In her paper-cut silhouettes, von Goedeke deals with virtual textures, which stem from the digital scans of surfaces such as photos of mountains. In the paper or the felt blankets of the silhouette cut, This Summer, she translates the digital transformation of reality back into an immediate sensuality. The felt blankets hanging on the wall have their own corporeality; The shadows cast by the paper cuts supplement the virtual depth of the 3D structures with an immediately physical one. A further strategy for making the digital more available to experience is the disruption of the flow of data and its transformation of pure signals into meaningful contents. Via white noise as digital information that is useless to our senses or through the glitch as a faulty data transfer, the artist allows the digital state of our environment to become visible in the form of graphite drawings. Only in the negativity, the loss of transparency, does the digital emerge in its peculiarity.
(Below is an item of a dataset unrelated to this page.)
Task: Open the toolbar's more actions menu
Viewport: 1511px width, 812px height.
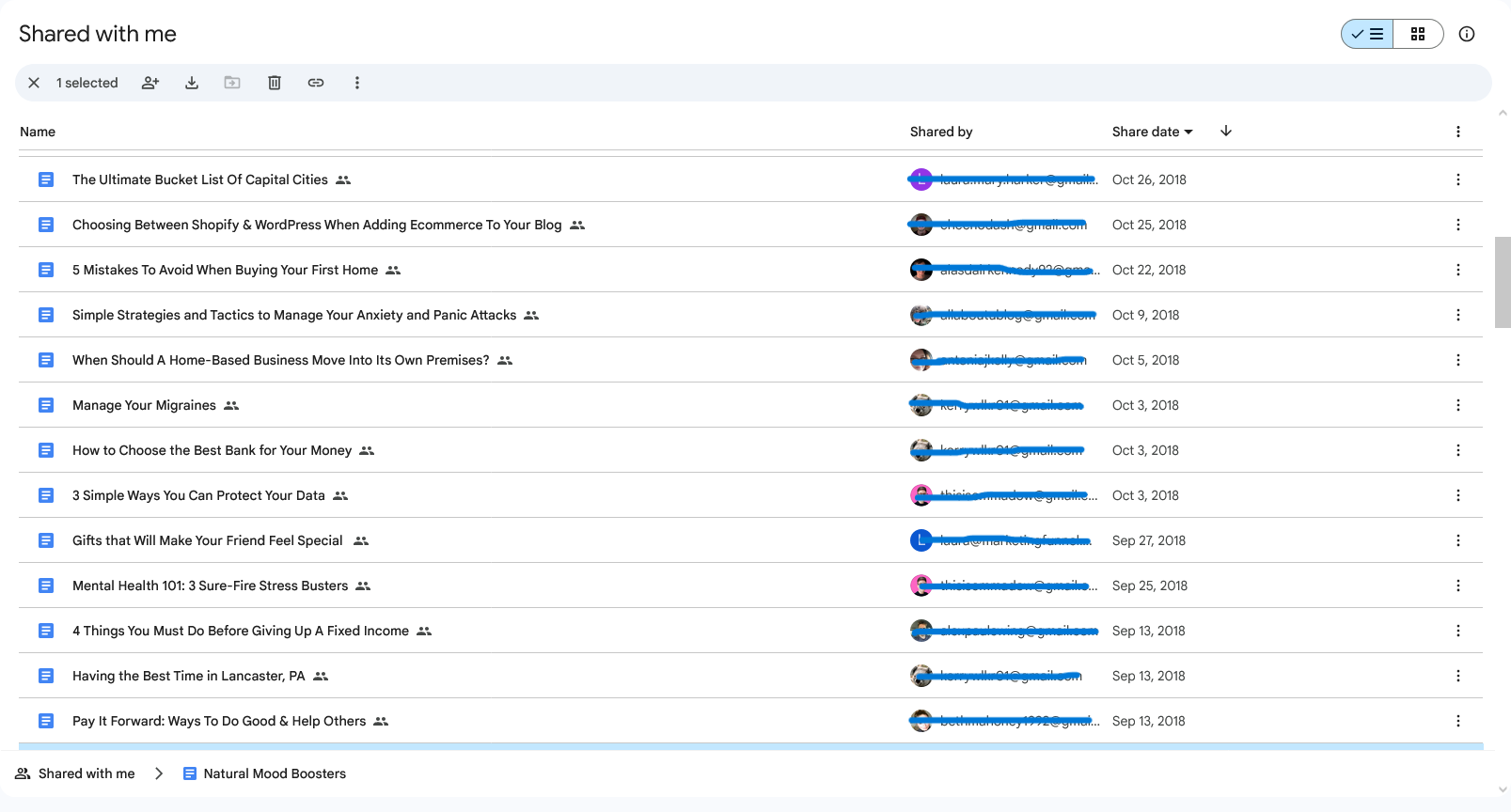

In the context of this exhibition, time may no longer be understood as a unit in the way our language uses “time” in the singular. Our present is no longer the pure moment of the transition of the future becoming the past. The plurality of time is characterized by various units of measurements of the clock, the calendar and the algorhythms of the digital media. Fundamentally at odds with orderings of measured divisions, there stands our inner sense of time, which von Goedeke shifts to the center of her exhibition. Our intrinsic physical and psychological times are qualitative phenomena and, therefore, they may not be quantatively grasped, a point the French philosopher Henri Bergson had argued as early as the end of the 19th century. As pure intensity, the perceived duration defies all standard measures of scientific time models. From the concept of duration, Bergson developed a philosophy of life, and at a time of increasing science and technology, he became the most widely read philosopher. Since then, the tension between subjectively felt time and the objective measurement of time has not lost in importance. On the contrary, more than one hundred years later, due to the increase in media and digitalization in our daily lives, it has only become stronger and more complex. In her works, Lena von Goedeke demonstrates how much the racing and fragmented time of the digital media has fundamentally influenced the perception of a wholly new and different kind of duration of isolation at home. The heavy concrete cast and the fine embroidery on the towels rob the information of their technical speed. They are the expression of the experience of intensive duration. In our helplessness at not being able to convey the fusions and confusions of different temporalities in language, the works by the artist create possibilities for an aesthetic experience as well as a sensual understanding of her wholly individual perception of time.
The series of photographs, A Long Now, may be regarded both as a guiding principle and an access to the exhibition. At first glance, they seem to show the measurement of an interval of time in an hourglass, but upon looking more closely, we note the impossible conditions. The digital manipulation of the passing time sealed in the hourglass disregards the laws of physics. The images are the presentation of a felt time, not a representation of a measurable time. The complexity of the sense of time condenses here to become a more concrete statement: There is no one time. It must give way to the perception of contradictory classifications of time. In doing so, what is important is that we find our place within this plurality, maintaining it or behaving artistically and aesthetically in its face.